The parallels between these formulas intrigue me: Both express the area of a triangle in terms of a determinant, but one in terms of points and the other in terms of lines. This is reminiscent of the duality of lines and points in projective geometry. Hence my question: Can these the two formulas indeed be understood through projective duality?

Answer 1

I believe the connection between these two formulas is just a consequence of Cramer's rule.

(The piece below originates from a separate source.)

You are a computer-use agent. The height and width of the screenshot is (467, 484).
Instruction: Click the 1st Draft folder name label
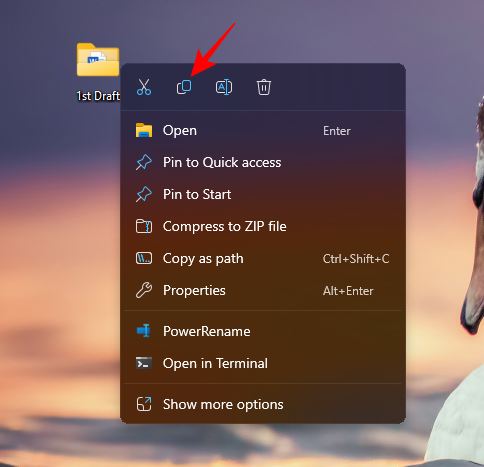[x=98, y=96]
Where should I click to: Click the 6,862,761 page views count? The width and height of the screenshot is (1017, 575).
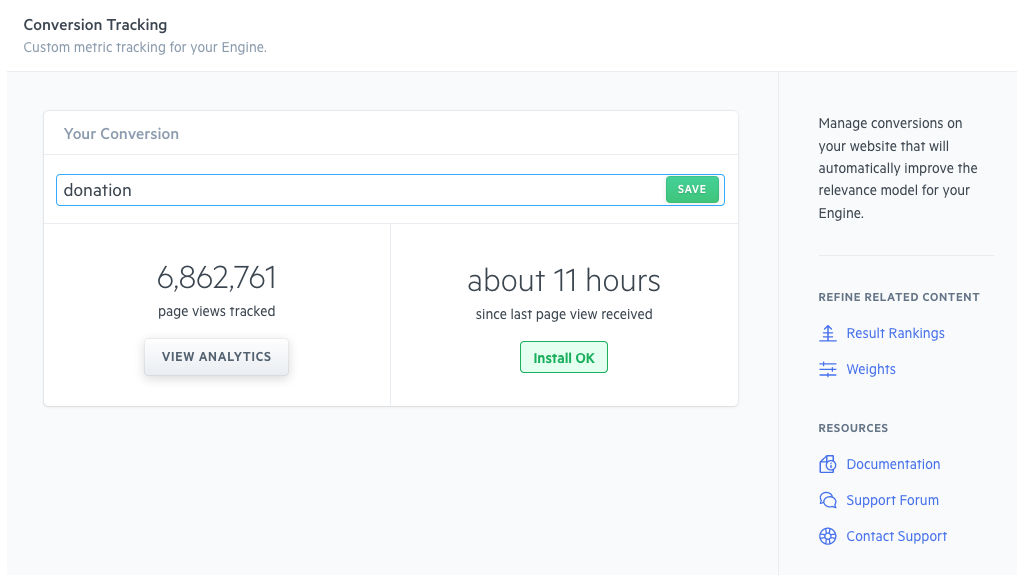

Let $A=\begin{pmatrix} a_1 & b_1 & c_1 \\ a_2 & b_2 & c_2 \\ a_3 & b_3 & c_3\end{pmatrix}$ and $B=\begin{pmatrix} x_1 & x_2 & x_3 \\ y_1 & y_2 & y_3 \\ 1 & 1 & 1\end{pmatrix}$.

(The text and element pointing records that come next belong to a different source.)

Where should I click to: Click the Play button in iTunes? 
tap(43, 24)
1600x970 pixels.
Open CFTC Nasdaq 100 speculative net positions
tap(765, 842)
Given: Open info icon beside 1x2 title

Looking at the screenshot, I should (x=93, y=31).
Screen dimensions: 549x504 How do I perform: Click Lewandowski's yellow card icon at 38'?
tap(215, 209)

Let us assume that $a_jx_i+b_jy_i+c_j=0$, whenever $i\neq j$, and $d_i=a_ix_i+b_iy_i+c_i$. Since this is a triangle then $d_i\neq 0$, for every $i$.

Hence, $AB=\begin{pmatrix} d_1 & 0 & 0 \\ 0 & d_2 & 0 \\ 0 & 0 & d_3\end{pmatrix}$ and $\begin{pmatrix} a_1 & b_1 & c_1 \\ a_2 & b_2 & c_2 \\ a_3 & b_3 & c_3\end{pmatrix}\begin{pmatrix} \frac{x_1}{d_1} & \frac{x_2}{d_2} & \frac{x_3}{d_3} \\ \frac{y_1}{d_1} & \frac{y_2}{d_2} & \frac{y_3}{d_3} \\ \frac{1}{d_1} & \frac{1}{d_2} & \frac{1}{d_3}\end{pmatrix}=\begin{pmatrix} 1 & 0 & 0 \\ 0 & 1 & 0 \\ 0 & 0 & 1\end{pmatrix}$.

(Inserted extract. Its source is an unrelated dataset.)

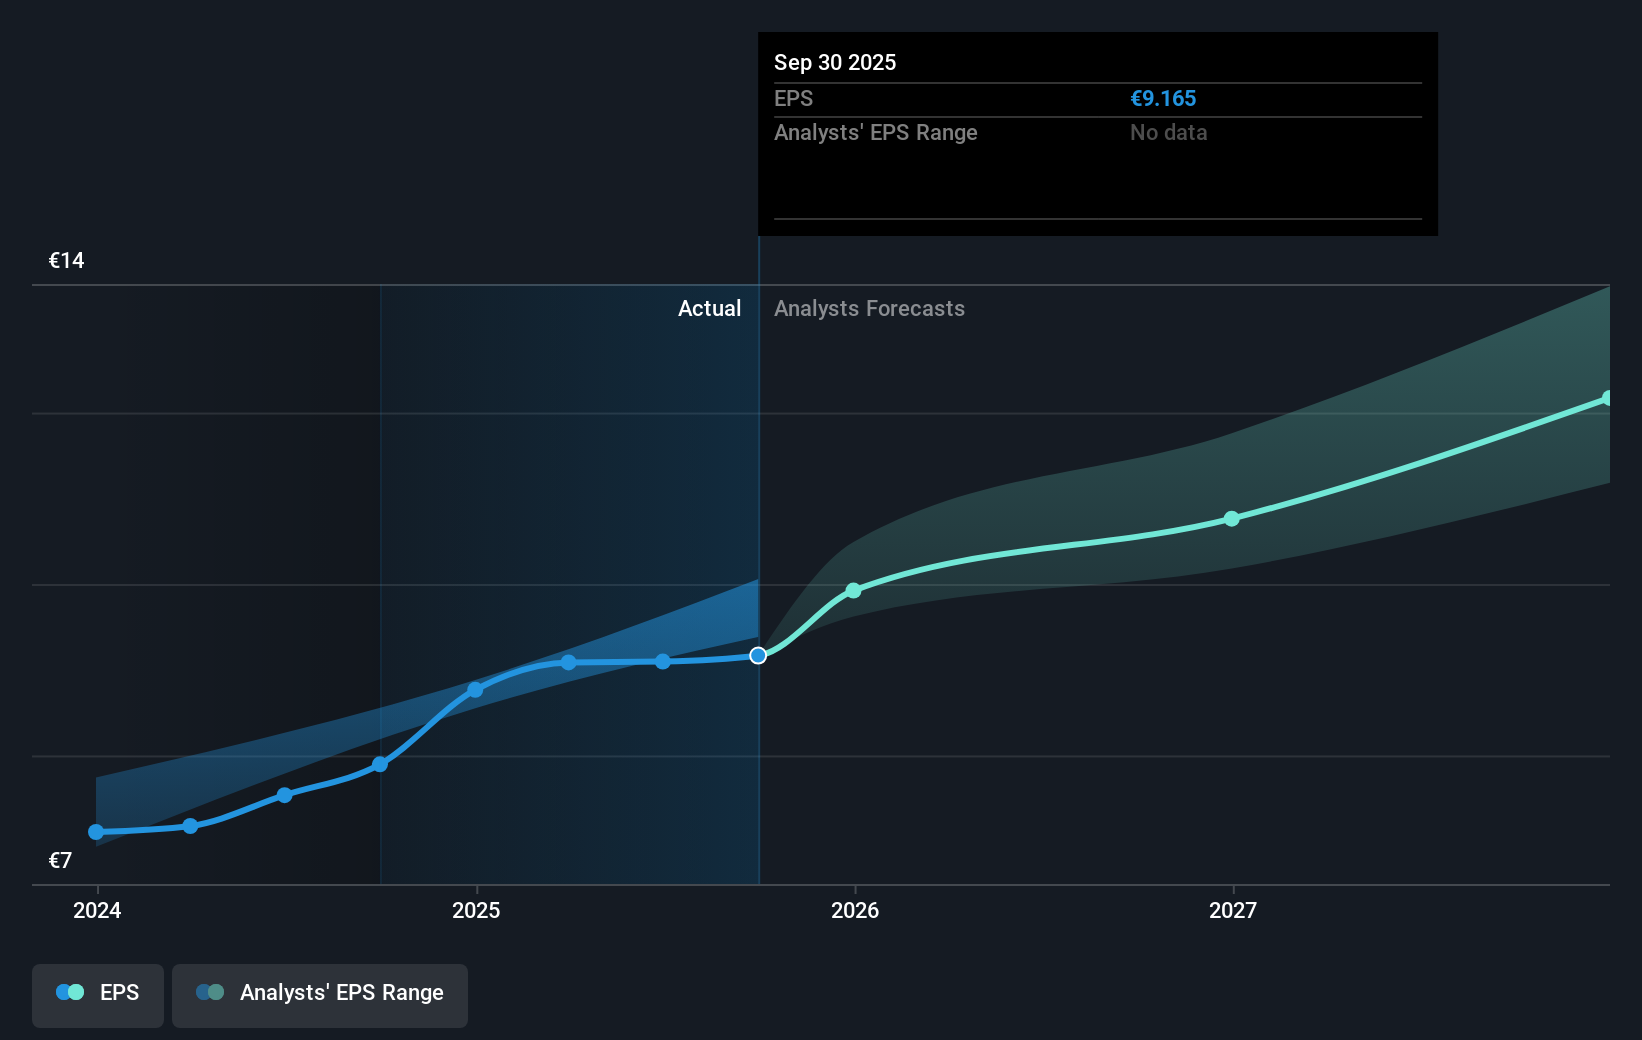Toggle the EPS series in the legend

pos(97,992)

By Cramer's rule, $\frac{1}{\det(A)}\begin{vmatrix} a_1 & b_1 & 1 \\ a_2 & b_2 & 0 \\ a_3 & b_3 & 0\end{vmatrix}=\frac{1}{d_1}$, $\frac{1}{\det(A)}\begin{vmatrix} a_1 & b_1 & 0 \\ a_2 & b_2 & 1 \\ a_3 & b_3 & 0\end{vmatrix}=\frac{1}{d_2}$, $\frac{1}{\det(A)}\begin{vmatrix} a_1 & b_1 & 0 \\ a_2 & b_2 & 0 \\ a_3 & b_3 & 1\end{vmatrix}=\frac{1}{d_3}$.

So $\det(AB)=d_1d_2d_3=\dfrac{\det(A)^3}{C_1C_2C_3}$. Thus, $\det(B)=\dfrac{\det(A)^2}{C_1C_2C_3}$.